La crescita del consenso scientifico sul riscaldamento globale antropogenico nella letterature peer-reviewed dal 1991 al 2011 da Cook et al. (2013)

In anni recenti, alcuni saggi hanno preso una posizione sulle cause del riscaldamento globale nell'abstract. Ciò è stato previsto da Naomi Oreskes nel 2007, che notava che gli scienziati stavano procedendo nel focalizzarsi su questioni non assodate. Alcuni blog hanno sviluppato una fallacia logica conseguente dichiarando che questo mostra 'un aumento dell'incertezza'. Tuttavia, se l'incertezza sulle cause del riscaldamento globale stesse aumentando, ci aspetteremmo di vedere un aumento della percentuale di saggi che rifiutano o minimizzano il riscaldamento globale antropogenico. Al contrario, la percentuale dei studi che rifiutano è in declino a sua volta. Gli scienziati sentono il problema  è assodato, la scienza di fatto suggerisce che c'è più certezza sulle cause del riscaldamento globale.

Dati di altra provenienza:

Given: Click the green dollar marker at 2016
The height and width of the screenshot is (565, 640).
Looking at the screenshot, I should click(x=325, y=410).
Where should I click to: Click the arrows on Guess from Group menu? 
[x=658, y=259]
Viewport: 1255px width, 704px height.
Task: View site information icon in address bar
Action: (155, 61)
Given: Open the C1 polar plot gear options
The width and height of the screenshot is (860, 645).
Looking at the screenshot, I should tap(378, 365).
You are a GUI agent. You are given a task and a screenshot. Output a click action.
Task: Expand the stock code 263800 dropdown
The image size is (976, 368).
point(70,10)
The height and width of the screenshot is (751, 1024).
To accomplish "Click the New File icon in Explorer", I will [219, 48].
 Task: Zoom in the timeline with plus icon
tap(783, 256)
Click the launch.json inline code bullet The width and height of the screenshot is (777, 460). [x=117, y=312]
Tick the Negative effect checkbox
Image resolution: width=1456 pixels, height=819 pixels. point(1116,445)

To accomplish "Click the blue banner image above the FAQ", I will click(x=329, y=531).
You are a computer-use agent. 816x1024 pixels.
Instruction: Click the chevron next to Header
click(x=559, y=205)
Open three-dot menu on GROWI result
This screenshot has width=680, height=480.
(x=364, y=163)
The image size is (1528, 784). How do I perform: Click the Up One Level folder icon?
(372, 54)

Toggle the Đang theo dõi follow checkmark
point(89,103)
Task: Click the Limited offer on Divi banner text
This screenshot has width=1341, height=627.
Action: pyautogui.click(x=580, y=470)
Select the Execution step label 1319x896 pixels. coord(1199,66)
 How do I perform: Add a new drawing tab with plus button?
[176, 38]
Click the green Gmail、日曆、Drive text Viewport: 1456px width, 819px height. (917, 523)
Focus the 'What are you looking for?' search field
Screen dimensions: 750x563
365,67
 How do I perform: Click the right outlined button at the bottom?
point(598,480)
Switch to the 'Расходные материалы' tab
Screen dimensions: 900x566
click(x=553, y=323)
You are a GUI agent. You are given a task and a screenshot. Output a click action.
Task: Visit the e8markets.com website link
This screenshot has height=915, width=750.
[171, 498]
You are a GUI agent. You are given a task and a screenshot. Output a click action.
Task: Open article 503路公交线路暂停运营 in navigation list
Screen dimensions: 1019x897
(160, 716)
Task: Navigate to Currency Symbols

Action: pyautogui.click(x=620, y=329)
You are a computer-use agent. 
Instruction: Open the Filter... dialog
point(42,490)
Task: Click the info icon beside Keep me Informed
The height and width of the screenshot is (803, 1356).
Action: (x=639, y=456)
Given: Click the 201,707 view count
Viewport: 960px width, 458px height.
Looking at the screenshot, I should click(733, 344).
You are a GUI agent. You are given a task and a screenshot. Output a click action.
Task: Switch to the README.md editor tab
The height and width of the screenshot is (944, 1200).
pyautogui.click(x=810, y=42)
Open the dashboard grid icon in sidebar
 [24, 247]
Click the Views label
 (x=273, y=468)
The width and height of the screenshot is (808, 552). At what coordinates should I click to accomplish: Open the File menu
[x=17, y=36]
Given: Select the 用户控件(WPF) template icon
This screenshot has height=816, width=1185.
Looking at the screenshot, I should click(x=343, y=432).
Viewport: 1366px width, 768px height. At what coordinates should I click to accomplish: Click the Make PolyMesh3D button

Infine, è stata proposta una teoria della cospirazione, che suggerisce che il consenso è semplicemente un risultato del rifiuto da parte delle riviste scientifiche di pubblicare saggi che rifiutano il riscaldamento globale antropogenico. Le nostre analisi comprendevano i risultati di 1980 riviste in tutto il mondo. Per tutte queste quasi 2000 riviste scientifiche internazionali, bloccare la ricerca “scettica” comporterebbe davvero una cospirazione enorme. A causa dell'importanza dei nostri risultati, ci aspettiamo pienamente che la resistenza continui e ci aspettiamo pienamente che chi resiste alle nostre scoperte continui a mostrare le 5 caratteristiche del negazionismo scientifico. Tuttavia, abbiamo usato due metodi indipendenti e confermato lo stesso 97% degli studi precedenti. Questo accordo schiacciante sul riscaldamento globale antropogenico manifesta in molti modi indipendenti che il consenso scientifico è una realtà robusta.